(Source records)
=== Begin Enclosure ===

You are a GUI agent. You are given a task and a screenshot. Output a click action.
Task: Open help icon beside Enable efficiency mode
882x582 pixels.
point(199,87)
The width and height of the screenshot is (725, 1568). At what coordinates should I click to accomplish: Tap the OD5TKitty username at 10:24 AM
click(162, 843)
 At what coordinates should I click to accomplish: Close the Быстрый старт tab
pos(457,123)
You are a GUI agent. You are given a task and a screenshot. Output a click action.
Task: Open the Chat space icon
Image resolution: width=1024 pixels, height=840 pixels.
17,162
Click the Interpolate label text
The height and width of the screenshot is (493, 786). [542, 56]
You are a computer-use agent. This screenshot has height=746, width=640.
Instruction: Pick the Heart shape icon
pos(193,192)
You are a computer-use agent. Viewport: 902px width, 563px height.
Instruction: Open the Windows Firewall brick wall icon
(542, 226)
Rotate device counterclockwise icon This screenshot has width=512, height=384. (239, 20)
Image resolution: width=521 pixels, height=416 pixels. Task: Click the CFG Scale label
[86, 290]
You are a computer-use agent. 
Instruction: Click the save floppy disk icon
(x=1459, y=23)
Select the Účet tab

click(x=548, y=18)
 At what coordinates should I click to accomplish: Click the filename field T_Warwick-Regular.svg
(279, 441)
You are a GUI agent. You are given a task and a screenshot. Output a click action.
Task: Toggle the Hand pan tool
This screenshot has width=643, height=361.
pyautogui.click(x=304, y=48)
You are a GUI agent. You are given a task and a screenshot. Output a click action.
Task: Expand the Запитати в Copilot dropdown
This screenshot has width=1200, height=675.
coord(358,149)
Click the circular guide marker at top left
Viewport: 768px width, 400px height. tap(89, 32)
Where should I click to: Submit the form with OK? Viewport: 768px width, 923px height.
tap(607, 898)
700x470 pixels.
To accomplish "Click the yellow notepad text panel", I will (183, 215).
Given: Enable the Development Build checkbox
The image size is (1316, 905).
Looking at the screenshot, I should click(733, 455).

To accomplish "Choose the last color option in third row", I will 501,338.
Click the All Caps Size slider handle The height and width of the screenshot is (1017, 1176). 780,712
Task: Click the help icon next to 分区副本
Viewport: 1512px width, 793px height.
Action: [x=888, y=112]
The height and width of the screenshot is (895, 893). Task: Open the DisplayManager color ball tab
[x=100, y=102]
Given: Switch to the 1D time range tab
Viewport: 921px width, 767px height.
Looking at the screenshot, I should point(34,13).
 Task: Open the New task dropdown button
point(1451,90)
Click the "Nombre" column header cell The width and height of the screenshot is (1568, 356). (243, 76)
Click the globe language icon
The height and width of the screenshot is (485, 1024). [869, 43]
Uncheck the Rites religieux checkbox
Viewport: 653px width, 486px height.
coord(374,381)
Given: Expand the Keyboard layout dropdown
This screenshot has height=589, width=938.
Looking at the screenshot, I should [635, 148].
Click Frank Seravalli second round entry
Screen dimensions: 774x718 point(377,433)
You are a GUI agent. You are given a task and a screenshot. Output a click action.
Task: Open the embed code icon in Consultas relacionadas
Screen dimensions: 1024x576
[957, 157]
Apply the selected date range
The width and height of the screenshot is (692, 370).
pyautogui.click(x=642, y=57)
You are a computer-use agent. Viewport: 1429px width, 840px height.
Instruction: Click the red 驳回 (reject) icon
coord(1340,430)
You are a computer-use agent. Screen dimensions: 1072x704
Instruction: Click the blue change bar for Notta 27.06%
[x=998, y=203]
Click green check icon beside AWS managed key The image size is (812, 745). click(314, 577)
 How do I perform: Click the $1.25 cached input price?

=== End Enclosure ===

WHAT THIS TASK INVOLVES ▸ Print each entry above exactly as given.

ANSWER BOX ▸
You are a GUI agent. You are given a task and a screenshot. Output a click action.
Task: Open help icon beside Enable efficiency mode
882x582 pixels.
point(199,87)
The width and height of the screenshot is (725, 1568). At what coordinates should I click to accomplish: Tap the OD5TKitty username at 10:24 AM
click(162, 843)
 At what coordinates should I click to accomplish: Close the Быстрый старт tab
pos(457,123)
You are a GUI agent. You are given a task and a screenshot. Output a click action.
Task: Open the Chat space icon
Image resolution: width=1024 pixels, height=840 pixels.
17,162
Click the Interpolate label text
The height and width of the screenshot is (493, 786). [542, 56]
You are a computer-use agent. This screenshot has height=746, width=640.
Instruction: Pick the Heart shape icon
pos(193,192)
You are a computer-use agent. Viewport: 902px width, 563px height.
Instruction: Open the Windows Firewall brick wall icon
(542, 226)
Rotate device counterclockwise icon This screenshot has width=512, height=384. (239, 20)
Image resolution: width=521 pixels, height=416 pixels. Task: Click the CFG Scale label
[86, 290]
You are a computer-use agent. 
Instruction: Click the save floppy disk icon
(x=1459, y=23)
Select the Účet tab

click(x=548, y=18)
 At what coordinates should I click to accomplish: Click the filename field T_Warwick-Regular.svg
(279, 441)
You are a GUI agent. You are given a task and a screenshot. Output a click action.
Task: Toggle the Hand pan tool
This screenshot has width=643, height=361.
pyautogui.click(x=304, y=48)
You are a GUI agent. You are given a task and a screenshot. Output a click action.
Task: Expand the Запитати в Copilot dropdown
This screenshot has width=1200, height=675.
coord(358,149)
Click the circular guide marker at top left
Viewport: 768px width, 400px height. tap(89, 32)
Where should I click to: Submit the form with OK? Viewport: 768px width, 923px height.
tap(607, 898)
700x470 pixels.
To accomplish "Click the yellow notepad text panel", I will (183, 215).
Given: Enable the Development Build checkbox
The image size is (1316, 905).
Looking at the screenshot, I should click(733, 455).

To accomplish "Choose the last color option in third row", I will 501,338.
Click the All Caps Size slider handle The height and width of the screenshot is (1017, 1176). 780,712
Task: Click the help icon next to 分区副本
Viewport: 1512px width, 793px height.
Action: [x=888, y=112]
The height and width of the screenshot is (895, 893). Task: Open the DisplayManager color ball tab
[x=100, y=102]
Given: Switch to the 1D time range tab
Viewport: 921px width, 767px height.
Looking at the screenshot, I should point(34,13).
 Task: Open the New task dropdown button
point(1451,90)
Click the "Nombre" column header cell The width and height of the screenshot is (1568, 356). (243, 76)
Click the globe language icon
The height and width of the screenshot is (485, 1024). [869, 43]
Uncheck the Rites religieux checkbox
Viewport: 653px width, 486px height.
coord(374,381)
Given: Expand the Keyboard layout dropdown
This screenshot has height=589, width=938.
Looking at the screenshot, I should [635, 148].
Click Frank Seravalli second round entry
Screen dimensions: 774x718 point(377,433)
You are a GUI agent. You are given a task and a screenshot. Output a click action.
Task: Open the embed code icon in Consultas relacionadas
Screen dimensions: 1024x576
[957, 157]
Apply the selected date range
The width and height of the screenshot is (692, 370).
pyautogui.click(x=642, y=57)
You are a computer-use agent. Viewport: 1429px width, 840px height.
Instruction: Click the red 驳回 (reject) icon
coord(1340,430)
You are a computer-use agent. Screen dimensions: 1072x704
Instruction: Click the blue change bar for Notta 27.06%
[x=998, y=203]
Click green check icon beside AWS managed key The image size is (812, 745). click(314, 577)
 How do I perform: Click the $1.25 cached input price?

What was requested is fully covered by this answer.